INSTRUCTIONS FOR THE TASK:
Which lines of the data contain the string "target"? Copy every one.

PROVIDED MATERIAL:
=== Section Start ===

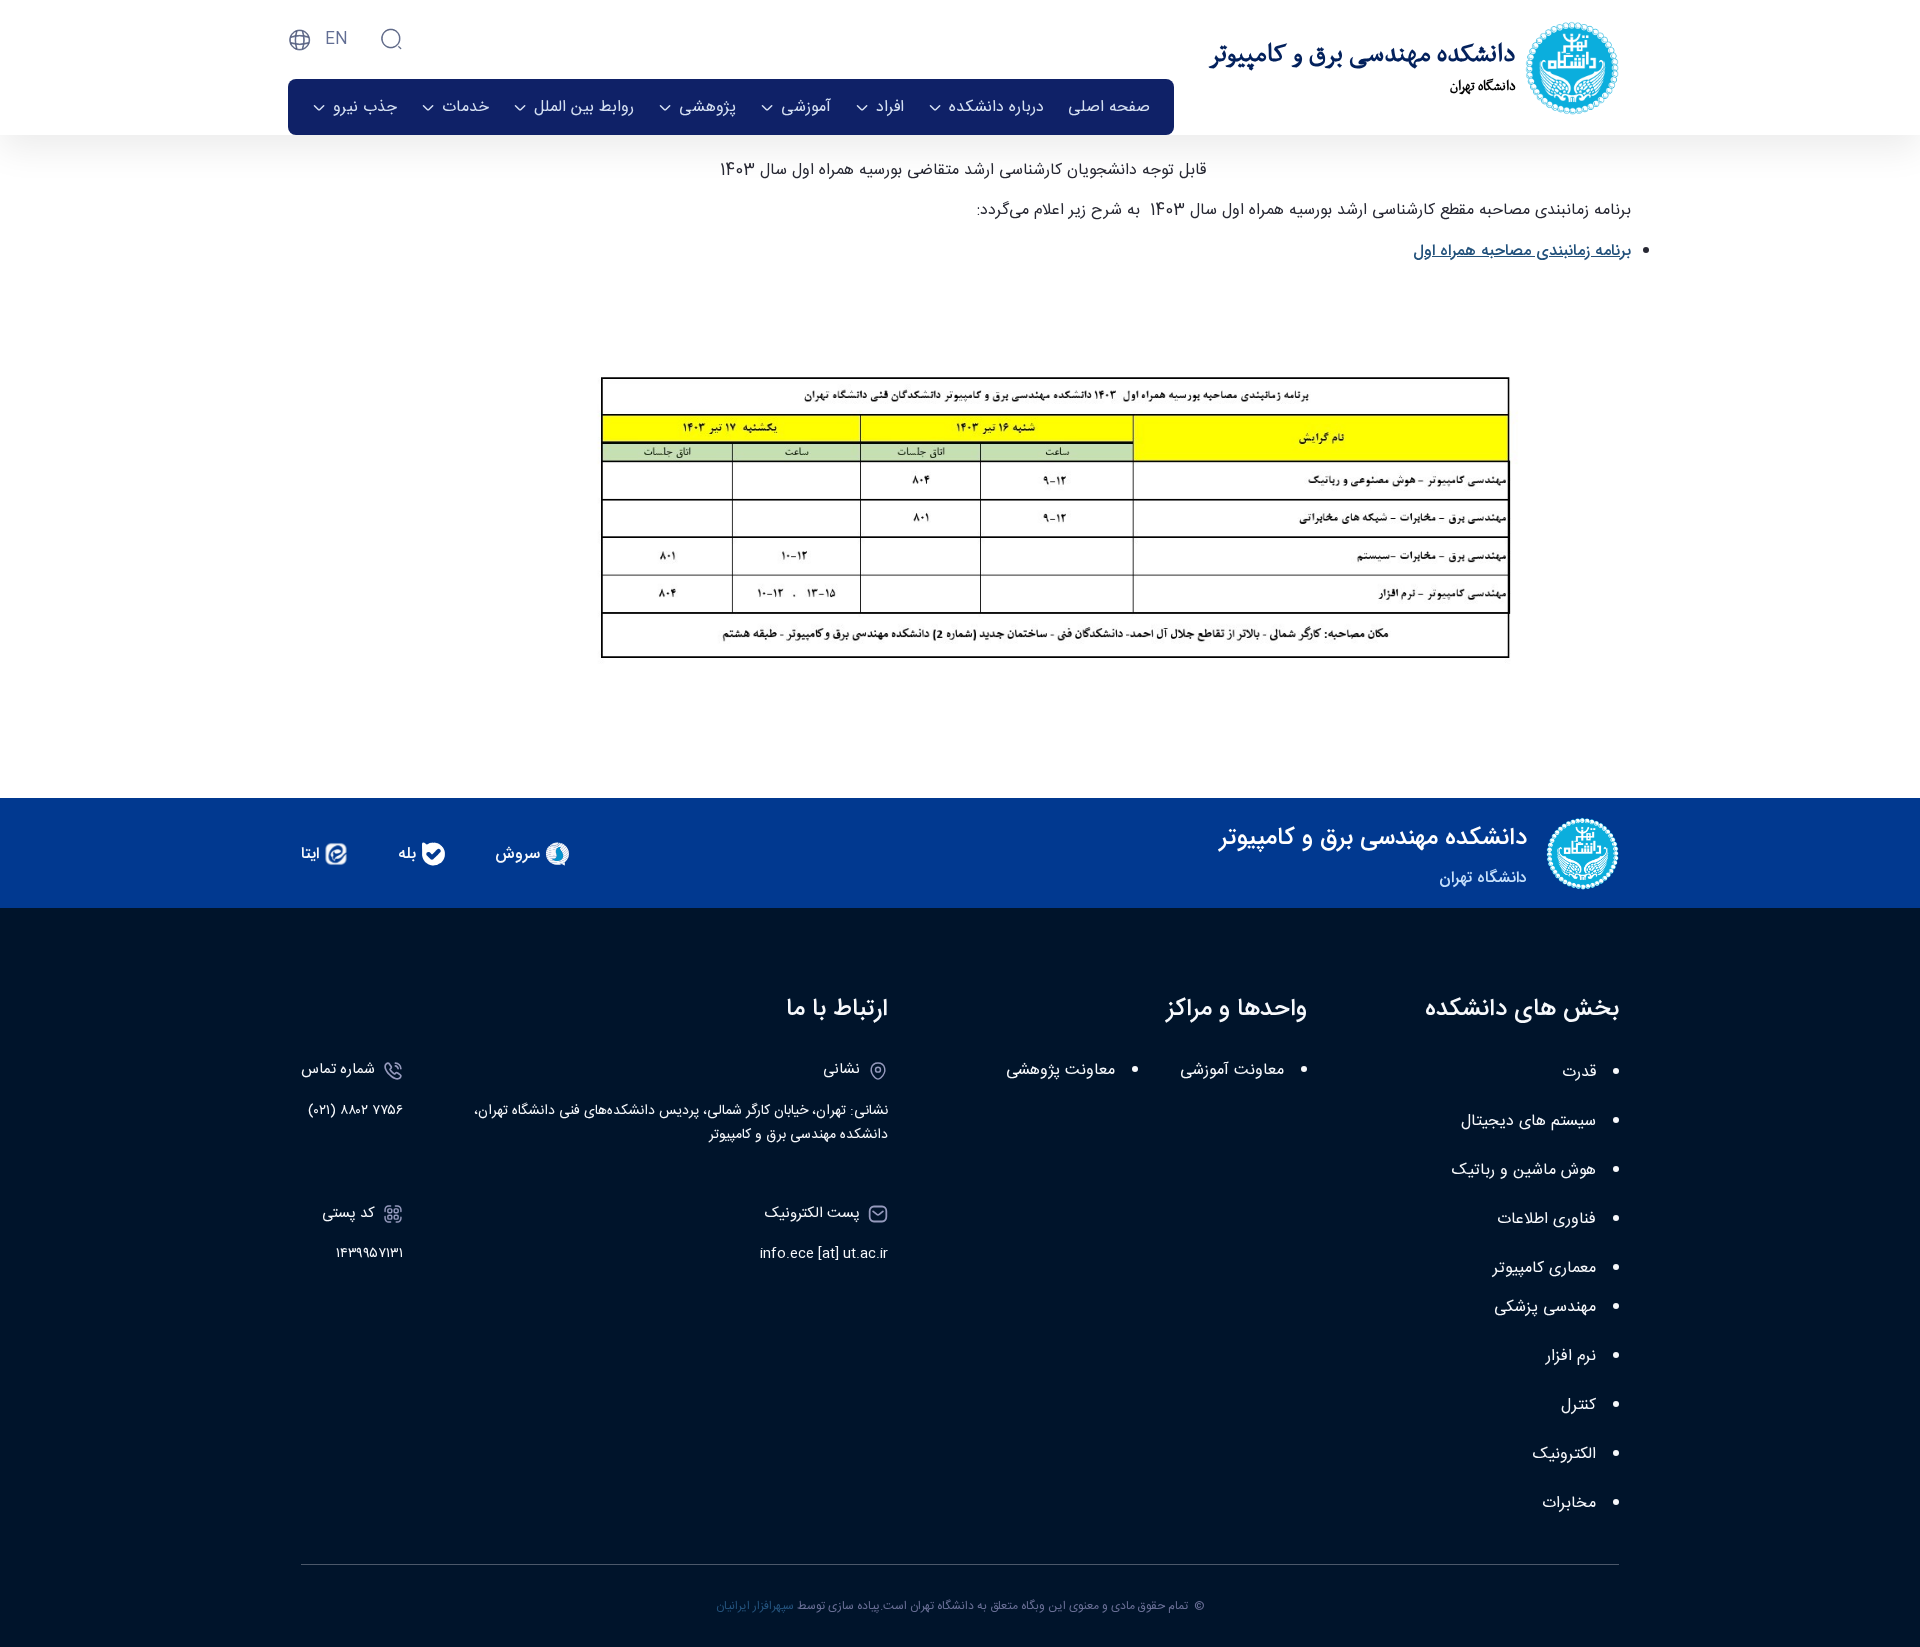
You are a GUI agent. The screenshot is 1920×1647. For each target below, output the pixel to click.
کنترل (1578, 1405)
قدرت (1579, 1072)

=== Section End ===
=== Section Start ===

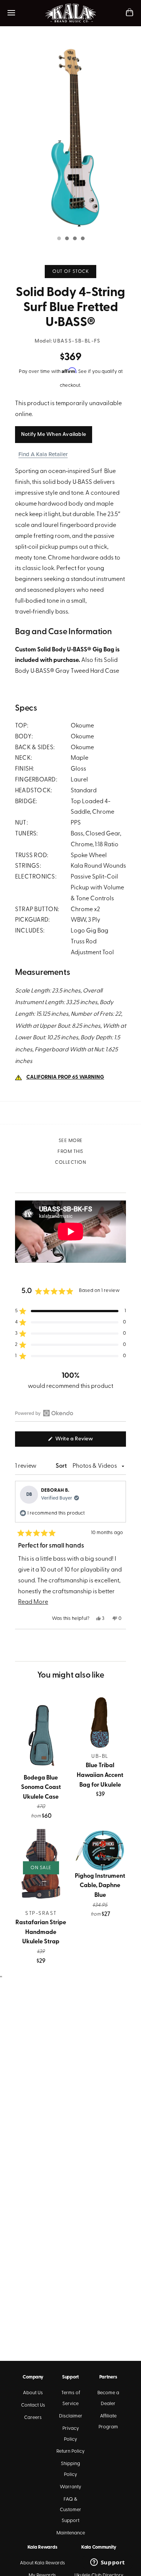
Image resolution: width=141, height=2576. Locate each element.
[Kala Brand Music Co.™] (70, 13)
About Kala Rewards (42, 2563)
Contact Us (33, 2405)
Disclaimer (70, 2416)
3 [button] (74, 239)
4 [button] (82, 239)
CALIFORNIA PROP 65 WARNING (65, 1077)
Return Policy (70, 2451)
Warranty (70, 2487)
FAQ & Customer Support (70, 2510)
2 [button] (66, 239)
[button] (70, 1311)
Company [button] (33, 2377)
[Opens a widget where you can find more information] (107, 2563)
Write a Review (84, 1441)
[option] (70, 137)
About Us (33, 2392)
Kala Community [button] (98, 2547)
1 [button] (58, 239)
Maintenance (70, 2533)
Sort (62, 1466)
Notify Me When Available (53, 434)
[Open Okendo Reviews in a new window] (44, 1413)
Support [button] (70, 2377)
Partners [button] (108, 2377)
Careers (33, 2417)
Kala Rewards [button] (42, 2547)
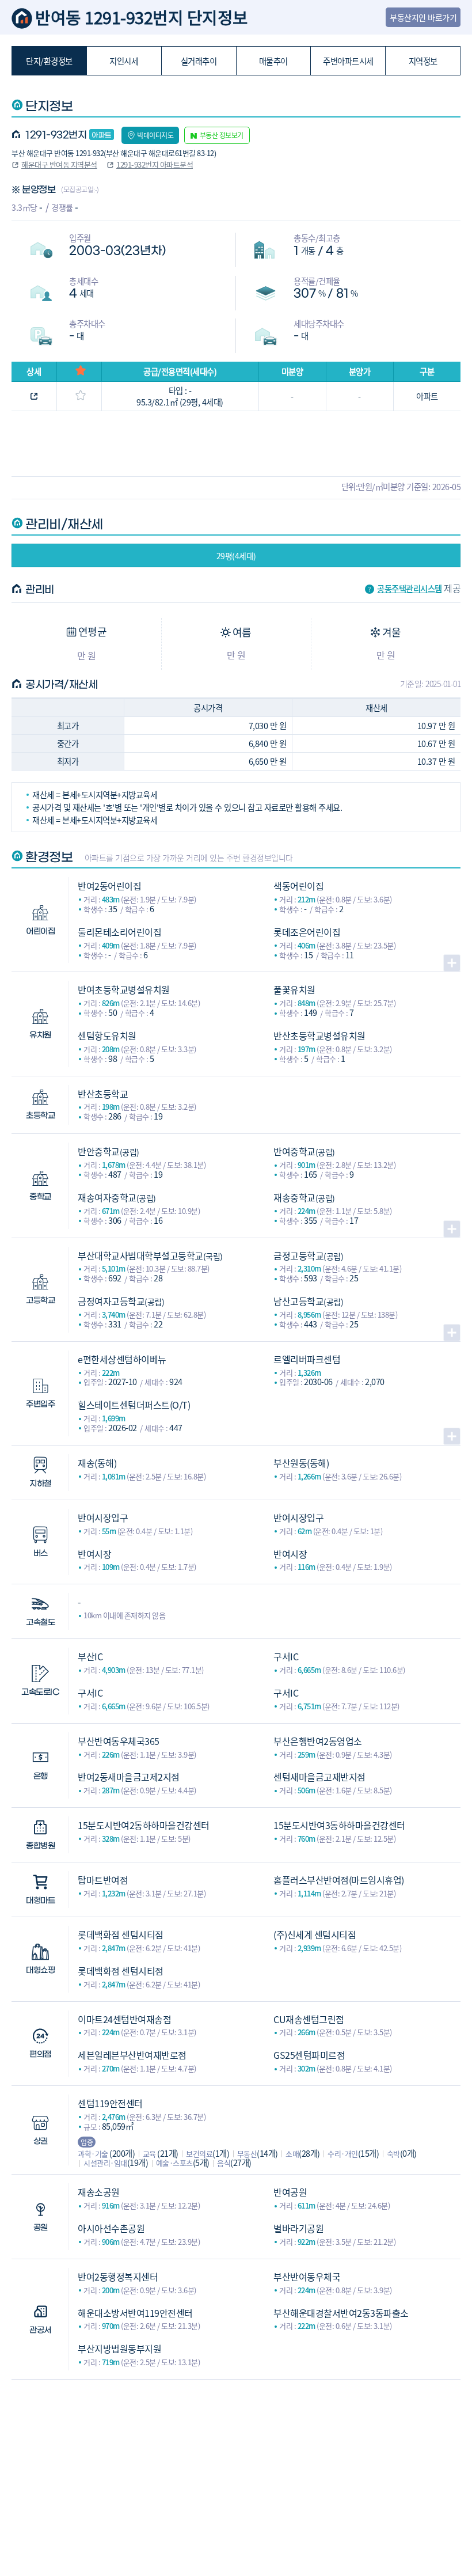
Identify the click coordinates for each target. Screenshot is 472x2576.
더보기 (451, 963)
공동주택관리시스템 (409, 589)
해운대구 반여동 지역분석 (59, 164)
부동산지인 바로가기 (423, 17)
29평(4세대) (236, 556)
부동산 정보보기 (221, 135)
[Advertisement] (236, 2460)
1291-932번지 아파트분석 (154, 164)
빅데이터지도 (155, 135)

=== Section End ===

SOLUTION TO THIS TASK:
You are a GUI agent. The screenshot is 1920×1647. For each target below, output the pixel to click.
Identify the click coordinates for each target. Screenshot is 472x2576.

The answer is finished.